Little Dorrit — A Proposed Opening — How the Story grew — Sale of the Book — Circumlocution Office — Flora and her Surroundings — Weak Points in the Book — Remains of Marshalsea visited — Reception of the Novel — Christmas Theatricals — Theatre-making — At Gadshill — Last Meeting of Jerrold and Dickens — Proposed Memorial Tribute — At the Zoological Gardens — Lazy Tour projected — Visit to Cumberland — Accident to Wilkie Collins — At Allonby — At Doncaster — Racing Prophecy — A Performance of
Money
.

 

 

Between
Hard Times
and
Little Dorrit
, Dickens’s principal literary work had been the contribution to
Household Words
of two tales for Christmas (1854 and 1855) which his readings afterwards made widely popular, the Story of Richard Doubledick,
and Boots at the Holly-Tree Inn. In the latter was related, with a charming naturalness and spirit, the elopement, to get married at Gretna Green, of two little children of the mature respective ages of eight and seven.
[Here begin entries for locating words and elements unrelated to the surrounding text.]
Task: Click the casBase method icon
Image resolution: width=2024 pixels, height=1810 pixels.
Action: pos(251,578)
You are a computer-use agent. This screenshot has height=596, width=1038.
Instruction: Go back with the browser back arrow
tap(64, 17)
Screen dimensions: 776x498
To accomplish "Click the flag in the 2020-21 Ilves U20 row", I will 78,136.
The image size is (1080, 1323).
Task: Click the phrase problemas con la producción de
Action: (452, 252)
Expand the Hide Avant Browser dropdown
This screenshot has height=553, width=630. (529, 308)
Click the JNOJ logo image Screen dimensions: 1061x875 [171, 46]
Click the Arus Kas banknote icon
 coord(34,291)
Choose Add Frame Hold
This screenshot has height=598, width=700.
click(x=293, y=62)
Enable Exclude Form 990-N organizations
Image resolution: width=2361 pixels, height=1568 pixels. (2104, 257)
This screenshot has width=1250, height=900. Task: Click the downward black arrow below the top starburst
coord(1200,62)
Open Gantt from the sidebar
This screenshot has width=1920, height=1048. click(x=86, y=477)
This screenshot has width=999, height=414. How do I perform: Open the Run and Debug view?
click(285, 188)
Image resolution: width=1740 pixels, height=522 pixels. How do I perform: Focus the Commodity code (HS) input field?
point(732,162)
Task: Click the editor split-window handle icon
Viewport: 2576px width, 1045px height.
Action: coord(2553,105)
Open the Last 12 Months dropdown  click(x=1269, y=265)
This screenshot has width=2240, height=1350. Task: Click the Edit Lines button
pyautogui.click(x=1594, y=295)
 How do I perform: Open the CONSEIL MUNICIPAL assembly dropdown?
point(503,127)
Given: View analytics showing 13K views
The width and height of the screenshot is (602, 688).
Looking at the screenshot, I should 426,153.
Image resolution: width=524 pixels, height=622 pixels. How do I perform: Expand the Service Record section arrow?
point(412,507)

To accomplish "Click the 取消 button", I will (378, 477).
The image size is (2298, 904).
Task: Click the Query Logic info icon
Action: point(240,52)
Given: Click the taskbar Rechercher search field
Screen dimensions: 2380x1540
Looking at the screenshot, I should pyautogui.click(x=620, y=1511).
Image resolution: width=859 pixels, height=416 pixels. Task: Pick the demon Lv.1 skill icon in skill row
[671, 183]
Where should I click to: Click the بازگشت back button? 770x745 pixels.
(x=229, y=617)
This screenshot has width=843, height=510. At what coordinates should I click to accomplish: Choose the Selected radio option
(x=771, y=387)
At Christmas 1855 came out the first number of
Little Dorrit
, and in April 1857 the last.

The book took its origin from the notion he had of a leading man for a story who should bring about all the mischief in it, lay it all on Providence, and say at every fresh calamity, “Well it’s a mercy, however, nobody was to blame you know!” The title first chosen, out of many suggested, was
Nobody’s Fault;
and four numbers had been written, of which the first was on the eve of appearance, before this was changed. When about to fall to work he excused himself from an engagement he should have kept because “the story is breaking out all round me, and I am going off down the railroad to humour it.” The humouring was a little difficult, however; and such indications of a droop in his invention as presented themselves in portions of
Bleak House
, were noticeable again. “As to the story I am in the second number, and last night and this morning had half a mind to begin again, and work in what I have done, afterwards.” It had occurred to him, that, by making the fellow-travellers at once known to each other, as the opening of the story stands, he had missed an effect. “It struck me that it would be a new thing to show people coming together, in a chance way, as fellow-travellers, and being in the same place, ignorant of one another, as happens in life; and to connect them afterwards, and to make the waiting for that connection a part of the interest.” The change was not made; but the mention of it was one of several intimations to me of the altered conditions under which he was writing, and that the old, unstinted, irrepressible flow of fancy had received temporary check. In this view I have found it very interesting to compare the original notes, which as usual he prepared for each number of the tale, and which with the rest are in my possession, with those of
Chuzzlewit
or
Copperfield;
observing in the former the labour and pains, and in the latter the lightness and confidence of handling.
“I am just now getting to work on number three: sometimes enthusiastic, more often dull enough. There is an enormous outlay in the Father of the Marshalsea chapter, in the way of getting a great lot of matter into a small space. I am not quite resolved, but I have a great idea of overwhelming that family with wealth. Their condition would be very curious. I can make Dorrit very strong in the story, I hope.” The Marshalsea part of the tale undoubtedly was excellent, and there was masterly treatment of character in the contrasts of the brothers Dorrit; but of the family generally it may be said that its least important members had most of his genius in them. The younger of the brothers, the scapegrace son, and “Fanny dear,” are perfectly real people in what makes them unattractive; but what is meant for attractiveness in the heroine becomes often tiresome by want of reality.